On the 16th of the first month, the day after Unleavened Bread started, the Israelites were to bring a sheaf of new grain to the priest.  This was also “the day after the Sabbath,” or Sunday (Lev. 23:11).  This new grain was the first of the harvest to ripen, the firstfruits.  The priest waved the sheaf before the Lord so the people would be accepted (Lev. 23:11).  These firstfruits were also a pledge that the full harvest to come would be of the same kind and quality as the firstfruits.

Sowing and Growing

First Corinthians 15:20 says, “Christ has indeed been raised from the dead, the firstfruits of those who have fallen asleep.”  Christ was raised on Sunday, the day after Unleavened Bread, the third day after Passover, when He was crucified (1 Cor. 15:3, 4).  Paul goes on to compare death with the planting of seed: “What you sow does not come to life unless it dies.  And as for what you sow—you are not sowing the future body, but only a seed, perhaps of wheat or another grain” (1 Cor. 15:36-37).  Of all the human seeds planted in graves, Christ was the first to sprout, to break ground, to rise above it.  Christ’s resurrection is a pledge that we are accepted and will be raised as well: “For if we have been planted together in the likeness of His death, so we shall also be in the likeness of His resurrection” (Rom. 6:5).

But Paul’s comments make it clear that we shouldn’t consider the seed body and the resurrection body equivalent, as if resurrection is just the reanimation of a corpse.  Instead, the seed body and resurrection body are as different as an apple seed and an apple tree.  Resurrection isn’t just about restored life but transformed being: “The body that is sown is perishable, it is raised imperishable; it is sown in dishonor, it is raised in glory; it is sown in weakness, it is raised in power; it is sown a natural body, it is raised a spiritual body” (1 Cor. 15:42-44).

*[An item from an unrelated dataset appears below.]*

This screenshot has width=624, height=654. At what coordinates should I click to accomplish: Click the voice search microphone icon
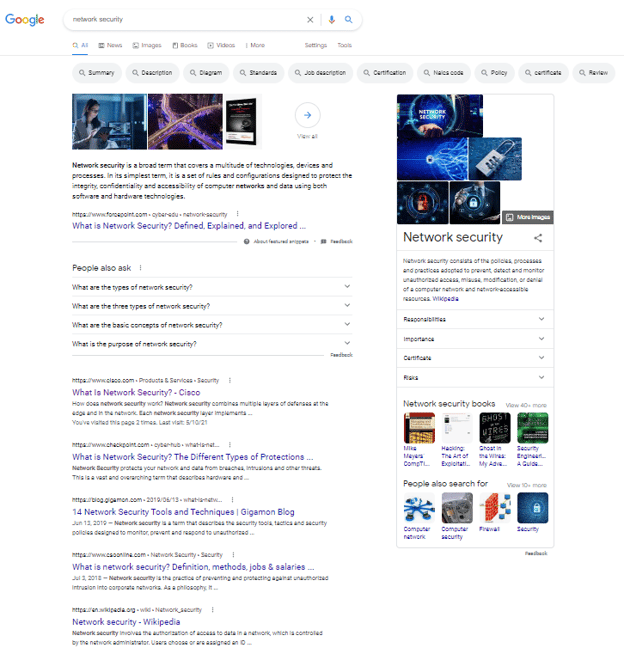[x=331, y=19]
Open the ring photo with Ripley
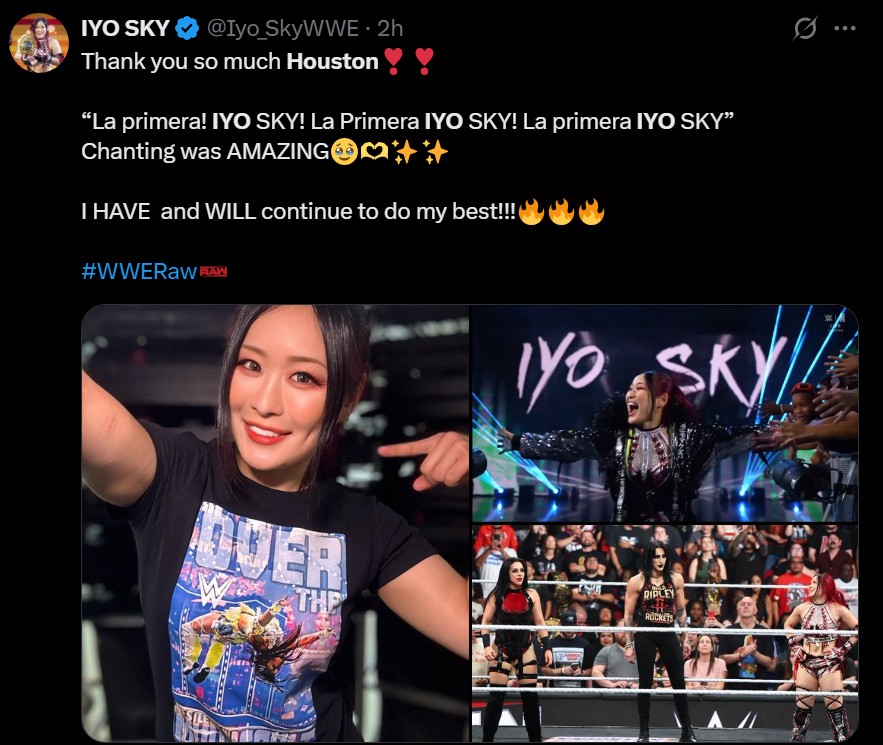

While the resurrection body radically differs from the seed body in form, they are the same in nature.  When a corn kernel is planted, that which sprouts is corn.  The stalk and leaves that push above ground bear little resemblance to the kernel but are nonetheless corn.  And when the plant heads out, it bears an ear full of corn kernels.  From kernel to mature plant, it is corn.  First John 3:9 says God’s seed is in us.  Both now and when we are raised from the dead, we share the divine nature of that seed, which is Christ (Gal. 3:16).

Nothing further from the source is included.